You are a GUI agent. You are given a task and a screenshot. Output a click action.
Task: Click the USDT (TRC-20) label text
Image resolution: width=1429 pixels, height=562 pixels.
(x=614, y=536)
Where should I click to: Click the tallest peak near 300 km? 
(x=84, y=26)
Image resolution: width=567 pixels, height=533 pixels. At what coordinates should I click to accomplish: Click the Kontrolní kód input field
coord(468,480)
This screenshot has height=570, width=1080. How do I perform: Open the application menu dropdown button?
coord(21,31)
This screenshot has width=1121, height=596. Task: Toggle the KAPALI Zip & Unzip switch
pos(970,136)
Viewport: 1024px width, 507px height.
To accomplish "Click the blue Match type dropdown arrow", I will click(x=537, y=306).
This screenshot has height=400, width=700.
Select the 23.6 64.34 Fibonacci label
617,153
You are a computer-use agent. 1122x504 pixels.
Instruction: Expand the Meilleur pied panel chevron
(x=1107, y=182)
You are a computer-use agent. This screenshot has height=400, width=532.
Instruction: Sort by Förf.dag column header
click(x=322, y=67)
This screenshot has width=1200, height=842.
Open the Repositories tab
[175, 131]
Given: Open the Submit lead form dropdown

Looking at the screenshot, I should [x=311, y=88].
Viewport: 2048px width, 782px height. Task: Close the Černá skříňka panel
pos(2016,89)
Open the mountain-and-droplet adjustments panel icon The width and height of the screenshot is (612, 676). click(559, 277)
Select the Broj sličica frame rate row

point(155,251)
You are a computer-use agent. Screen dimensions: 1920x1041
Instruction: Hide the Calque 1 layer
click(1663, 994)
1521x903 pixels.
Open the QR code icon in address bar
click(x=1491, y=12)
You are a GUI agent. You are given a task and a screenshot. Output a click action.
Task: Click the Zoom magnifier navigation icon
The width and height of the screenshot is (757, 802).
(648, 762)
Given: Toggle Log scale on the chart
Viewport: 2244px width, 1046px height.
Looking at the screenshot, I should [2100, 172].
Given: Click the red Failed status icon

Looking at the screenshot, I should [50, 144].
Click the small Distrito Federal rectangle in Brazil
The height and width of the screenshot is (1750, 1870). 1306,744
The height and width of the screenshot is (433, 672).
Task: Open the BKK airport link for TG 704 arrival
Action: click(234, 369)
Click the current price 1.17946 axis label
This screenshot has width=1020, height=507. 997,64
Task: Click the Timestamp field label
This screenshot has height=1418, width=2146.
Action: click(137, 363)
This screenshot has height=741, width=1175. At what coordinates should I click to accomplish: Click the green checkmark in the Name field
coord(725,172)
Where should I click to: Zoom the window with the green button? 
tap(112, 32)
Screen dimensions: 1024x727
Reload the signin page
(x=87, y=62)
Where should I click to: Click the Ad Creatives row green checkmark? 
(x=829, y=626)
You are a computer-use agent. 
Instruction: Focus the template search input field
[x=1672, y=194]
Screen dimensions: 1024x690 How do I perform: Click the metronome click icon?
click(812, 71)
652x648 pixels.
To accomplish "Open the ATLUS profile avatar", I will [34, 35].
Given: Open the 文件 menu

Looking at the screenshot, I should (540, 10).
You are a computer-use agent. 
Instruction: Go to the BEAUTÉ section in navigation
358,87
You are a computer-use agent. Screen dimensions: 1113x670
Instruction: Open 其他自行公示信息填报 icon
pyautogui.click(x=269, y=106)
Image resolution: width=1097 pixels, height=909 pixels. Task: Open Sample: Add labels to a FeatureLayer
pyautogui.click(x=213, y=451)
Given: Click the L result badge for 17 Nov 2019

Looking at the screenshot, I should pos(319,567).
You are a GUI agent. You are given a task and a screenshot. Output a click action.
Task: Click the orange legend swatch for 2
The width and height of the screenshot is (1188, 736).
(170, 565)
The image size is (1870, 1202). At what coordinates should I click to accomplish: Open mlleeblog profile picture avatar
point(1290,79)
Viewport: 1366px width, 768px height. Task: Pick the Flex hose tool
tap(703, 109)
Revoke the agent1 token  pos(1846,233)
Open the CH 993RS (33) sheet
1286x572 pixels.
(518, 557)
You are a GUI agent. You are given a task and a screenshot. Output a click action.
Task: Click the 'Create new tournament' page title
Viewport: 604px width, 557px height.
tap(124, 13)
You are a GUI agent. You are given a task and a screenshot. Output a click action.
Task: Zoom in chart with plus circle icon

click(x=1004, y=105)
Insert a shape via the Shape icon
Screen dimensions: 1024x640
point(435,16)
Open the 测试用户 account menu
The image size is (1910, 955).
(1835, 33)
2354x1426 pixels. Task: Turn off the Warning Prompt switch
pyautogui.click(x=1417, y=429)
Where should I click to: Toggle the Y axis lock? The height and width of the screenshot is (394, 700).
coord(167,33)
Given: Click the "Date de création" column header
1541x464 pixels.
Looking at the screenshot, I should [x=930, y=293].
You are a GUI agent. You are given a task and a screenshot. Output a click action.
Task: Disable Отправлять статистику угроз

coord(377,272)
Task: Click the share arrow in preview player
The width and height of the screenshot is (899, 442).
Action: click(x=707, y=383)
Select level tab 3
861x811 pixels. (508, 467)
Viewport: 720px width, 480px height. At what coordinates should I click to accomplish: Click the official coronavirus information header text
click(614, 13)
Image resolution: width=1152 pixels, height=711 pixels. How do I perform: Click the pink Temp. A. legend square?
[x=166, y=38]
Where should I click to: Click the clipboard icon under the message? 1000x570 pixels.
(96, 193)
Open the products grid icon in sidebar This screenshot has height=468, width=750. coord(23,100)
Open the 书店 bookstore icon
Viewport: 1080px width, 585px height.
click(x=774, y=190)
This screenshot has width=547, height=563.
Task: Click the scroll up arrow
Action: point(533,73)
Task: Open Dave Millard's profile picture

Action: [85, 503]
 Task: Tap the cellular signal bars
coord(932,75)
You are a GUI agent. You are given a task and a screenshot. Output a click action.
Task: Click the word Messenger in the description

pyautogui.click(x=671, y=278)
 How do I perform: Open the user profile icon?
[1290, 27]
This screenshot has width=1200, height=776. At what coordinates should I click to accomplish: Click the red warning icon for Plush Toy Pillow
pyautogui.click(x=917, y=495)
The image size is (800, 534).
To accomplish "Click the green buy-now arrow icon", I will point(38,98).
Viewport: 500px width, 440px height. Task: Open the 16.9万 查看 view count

======

Return the listing above in its entirety, word for word.

• [Finished task]
You are a GUI agent. You are given a task and a screenshot. Output a click action.
Task: Click the USDT (TRC-20) label text
Image resolution: width=1429 pixels, height=562 pixels.
(x=614, y=536)
Where should I click to: Click the tallest peak near 300 km? 
(x=84, y=26)
Image resolution: width=567 pixels, height=533 pixels. At what coordinates should I click to accomplish: Click the Kontrolní kód input field
coord(468,480)
This screenshot has height=570, width=1080. How do I perform: Open the application menu dropdown button?
coord(21,31)
This screenshot has width=1121, height=596. Task: Toggle the KAPALI Zip & Unzip switch
pos(970,136)
Viewport: 1024px width, 507px height.
To accomplish "Click the blue Match type dropdown arrow", I will click(x=537, y=306).
This screenshot has height=400, width=700.
Select the 23.6 64.34 Fibonacci label
617,153
You are a computer-use agent. 1122x504 pixels.
Instruction: Expand the Meilleur pied panel chevron
(x=1107, y=182)
You are a computer-use agent. This screenshot has height=400, width=532.
Instruction: Sort by Förf.dag column header
click(x=322, y=67)
This screenshot has width=1200, height=842.
Open the Repositories tab
[175, 131]
Given: Open the Submit lead form dropdown

Looking at the screenshot, I should [x=311, y=88].
Viewport: 2048px width, 782px height. Task: Close the Černá skříňka panel
pos(2016,89)
Open the mountain-and-droplet adjustments panel icon The width and height of the screenshot is (612, 676). click(559, 277)
Select the Broj sličica frame rate row

point(155,251)
You are a computer-use agent. Screen dimensions: 1920x1041
Instruction: Hide the Calque 1 layer
click(1663, 994)
1521x903 pixels.
Open the QR code icon in address bar
click(x=1491, y=12)
You are a GUI agent. You are given a task and a screenshot. Output a click action.
Task: Click the Zoom magnifier navigation icon
The width and height of the screenshot is (757, 802).
(648, 762)
Given: Toggle Log scale on the chart
Viewport: 2244px width, 1046px height.
Looking at the screenshot, I should [2100, 172].
Given: Click the red Failed status icon

Looking at the screenshot, I should [50, 144].
Click the small Distrito Federal rectangle in Brazil
The height and width of the screenshot is (1750, 1870). 1306,744
The height and width of the screenshot is (433, 672).
Task: Open the BKK airport link for TG 704 arrival
Action: click(234, 369)
Click the current price 1.17946 axis label
This screenshot has width=1020, height=507. 997,64
Task: Click the Timestamp field label
This screenshot has height=1418, width=2146.
Action: click(137, 363)
This screenshot has height=741, width=1175. At what coordinates should I click to accomplish: Click the green checkmark in the Name field
coord(725,172)
Where should I click to: Zoom the window with the green button? 
tap(112, 32)
Screen dimensions: 1024x727
Reload the signin page
(x=87, y=62)
Where should I click to: Click the Ad Creatives row green checkmark? 
(x=829, y=626)
You are a computer-use agent. 
Instruction: Focus the template search input field
[x=1672, y=194]
Screen dimensions: 1024x690 How do I perform: Click the metronome click icon?
click(812, 71)
652x648 pixels.
To accomplish "Open the ATLUS profile avatar", I will [34, 35].
Given: Open the 文件 menu

Looking at the screenshot, I should (540, 10).
You are a computer-use agent. 
Instruction: Go to the BEAUTÉ section in navigation
358,87
You are a computer-use agent. Screen dimensions: 1113x670
Instruction: Open 其他自行公示信息填报 icon
pyautogui.click(x=269, y=106)
Image resolution: width=1097 pixels, height=909 pixels. Task: Open Sample: Add labels to a FeatureLayer
pyautogui.click(x=213, y=451)
Given: Click the L result badge for 17 Nov 2019

Looking at the screenshot, I should pos(319,567).
You are a GUI agent. You are given a task and a screenshot. Output a click action.
Task: Click the orange legend swatch for 2
The width and height of the screenshot is (1188, 736).
(170, 565)
The image size is (1870, 1202). At what coordinates should I click to accomplish: Open mlleeblog profile picture avatar
point(1290,79)
Viewport: 1366px width, 768px height. Task: Pick the Flex hose tool
tap(703, 109)
Revoke the agent1 token  pos(1846,233)
Open the CH 993RS (33) sheet
1286x572 pixels.
(518, 557)
You are a GUI agent. You are given a task and a screenshot. Output a click action.
Task: Click the 'Create new tournament' page title
Viewport: 604px width, 557px height.
tap(124, 13)
You are a GUI agent. You are given a task and a screenshot. Output a click action.
Task: Zoom in chart with plus circle icon

click(x=1004, y=105)
Insert a shape via the Shape icon
Screen dimensions: 1024x640
point(435,16)
Open the 测试用户 account menu
The image size is (1910, 955).
(1835, 33)
2354x1426 pixels. Task: Turn off the Warning Prompt switch
pyautogui.click(x=1417, y=429)
Where should I click to: Toggle the Y axis lock? The height and width of the screenshot is (394, 700).
coord(167,33)
Given: Click the "Date de création" column header
1541x464 pixels.
Looking at the screenshot, I should [x=930, y=293].
You are a GUI agent. You are given a task and a screenshot. Output a click action.
Task: Disable Отправлять статистику угроз

coord(377,272)
Task: Click the share arrow in preview player
The width and height of the screenshot is (899, 442).
Action: click(x=707, y=383)
Select level tab 3
861x811 pixels. (508, 467)
Viewport: 720px width, 480px height. At what coordinates should I click to accomplish: Click the official coronavirus information header text
click(614, 13)
Image resolution: width=1152 pixels, height=711 pixels. How do I perform: Click the pink Temp. A. legend square?
[x=166, y=38]
Where should I click to: Click the clipboard icon under the message? 1000x570 pixels.
(96, 193)
Open the products grid icon in sidebar This screenshot has height=468, width=750. coord(23,100)
Open the 书店 bookstore icon
Viewport: 1080px width, 585px height.
click(x=774, y=190)
This screenshot has width=547, height=563.
Task: Click the scroll up arrow
Action: point(533,73)
Task: Open Dave Millard's profile picture

Action: [85, 503]
 Task: Tap the cellular signal bars
coord(932,75)
You are a GUI agent. You are given a task and a screenshot. Output a click action.
Task: Click the word Messenger in the description

pyautogui.click(x=671, y=278)
 How do I perform: Open the user profile icon?
[1290, 27]
This screenshot has width=1200, height=776. At what coordinates should I click to accomplish: Click the red warning icon for Plush Toy Pillow
pyautogui.click(x=917, y=495)
The image size is (800, 534).
To accomplish "Click the green buy-now arrow icon", I will point(38,98).
Viewport: 500px width, 440px height. Task: Open the 16.9万 查看 view count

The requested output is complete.